Illinois Court Slaps BitTorrent User with $1.5M Fine for Uploading Gay Porn Movies
Flava Works, creator of gay pornographic films which feature black and Latino men, has been awarded $1.5 million by a federal court in Illinois due to the damage caused by Kywan Fisher, who uploaded copyrighted gay porn movies using BitTorrent. The penalty is believed to be the biggest awarded in file-sharing cases.
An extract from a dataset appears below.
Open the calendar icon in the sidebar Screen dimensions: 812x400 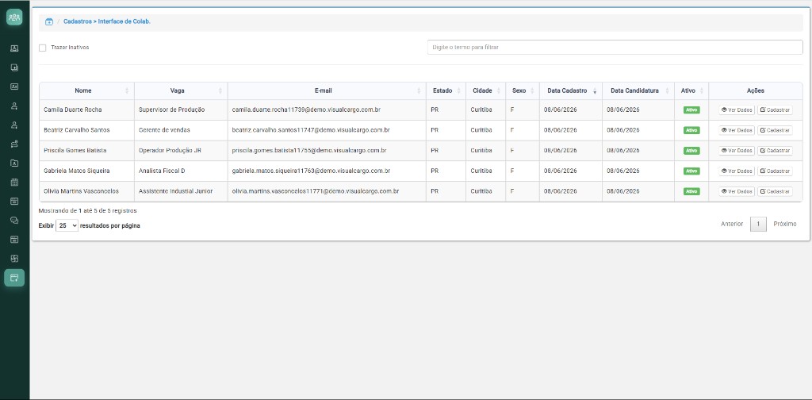14,182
Mr Fisher paid for membership a couple of years ago to Flava Works and downloaded 10 porn flicks to his computer and then uploaded them to BitTorrent. It has been downloaded 3,449 times. He didn't show up to defend himself and the federal judge found him guilty.
What is BitTorrent?
BitTorrent is a protocol that underpins the practice of peer-to peer files sharing and is used for distributing large amounts of data over the Internet. It is one of the most common protocols for transferring large files and have accounted for approximately 43 to 70 per cent of all Internet traffic as of February 2009.
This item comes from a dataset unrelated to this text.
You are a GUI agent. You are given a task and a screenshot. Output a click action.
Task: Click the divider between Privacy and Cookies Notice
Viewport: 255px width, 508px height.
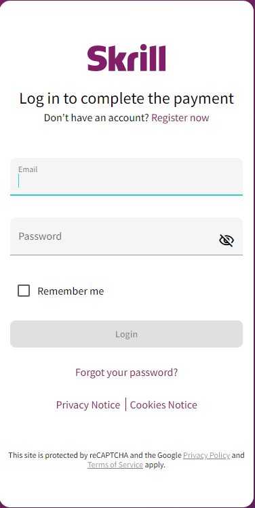(x=125, y=404)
Rather than downloading a file from a single source server, the BitTorrent protocol allows users to join a swarm of hosts to download and upload from each other simultaneously. A user who wants to upload a file first creates a small torrent descriptor file that they distribute by conventional means like web or email. They then make the file itself available through the BitTorrent node acting as a seed. Those with the torrent descriptor file can give it to their own BitTorrent node which acts as peers or leechers, snd then download it by connecting to the seed or other peers.
Licensed Materials
BitTorrent is also being used by individuals and organisations to distribute their own or licensed materials such as:
- Film, video, and music: BitTorrent has obtained a number of licenses from Hollywood Studios for distributing popular content from their websites.
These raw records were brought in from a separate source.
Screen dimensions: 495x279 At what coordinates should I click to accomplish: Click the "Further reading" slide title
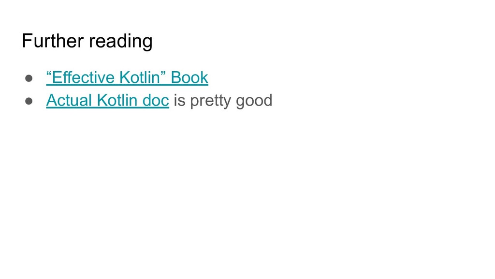(x=87, y=41)
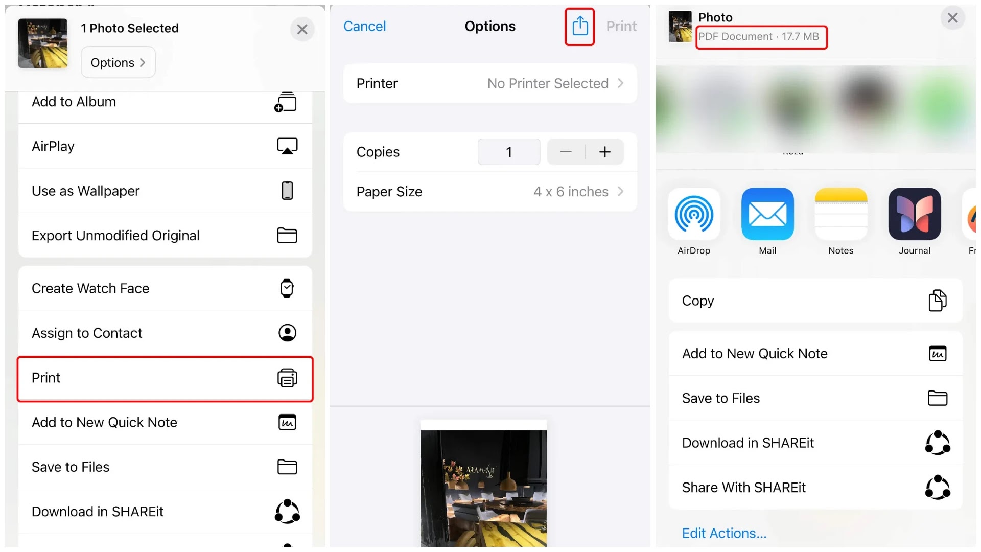The height and width of the screenshot is (552, 981).
Task: Cancel the print options
Action: click(x=364, y=26)
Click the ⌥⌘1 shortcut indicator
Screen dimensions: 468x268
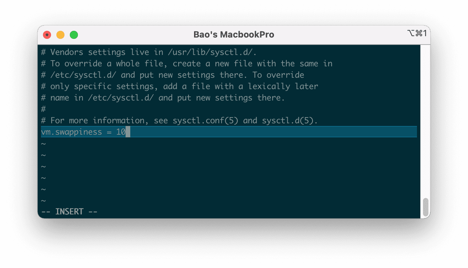coord(417,34)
- Broadcasters: The Norwegian Broadcasting Corporation has experimented with BitTorrent distribution with selected materials which NRK owns all royalties that are published.
- Software: Blizzard Entertainment uses BitTorrent via proprietary client Blizzard Downloader to distribute content and patches for Diablo 3, Starcraft 2, and World of Warcraft.
- Education: Florida State University uses BitTorrent to distribute large scientific data sets to its researchers.
- Others: Facebook and Twitter uses BitTorrent to distribute updates to their servers.
Other similar software like BitTorrent
1. uTorrent is a free, ad-supported, closed source BitTorrent client owned by BitTorrent, Inc. It is most widely used BitTorrent client outside China. The program was designed to use minimal computer resources while offering functionality comparable to larger BitTorrent clients.
2. Xunlei is a download manager developed by Thunder Networking Technologies. It is the most commonly used BitTorrent client in the world.
3. Vuze is a BitTorrent client used to transfer files and is written in JAVA with Azureus Engine being used. Azureus allows users to view, publish and share original DVD and HD quality video content.
4. BitComet is a cross-protocol BitTorrent, HTTP, FTP client written in C++ for Microsoft Windows with 52 languages available.
Be very careful about copyrighted materials
Although BitTorrent client is used for peer-to-peer file sharing, torrent files do not contain copyrighted content but it makes reference to files that has and may point to trackers to the ones sharing those files.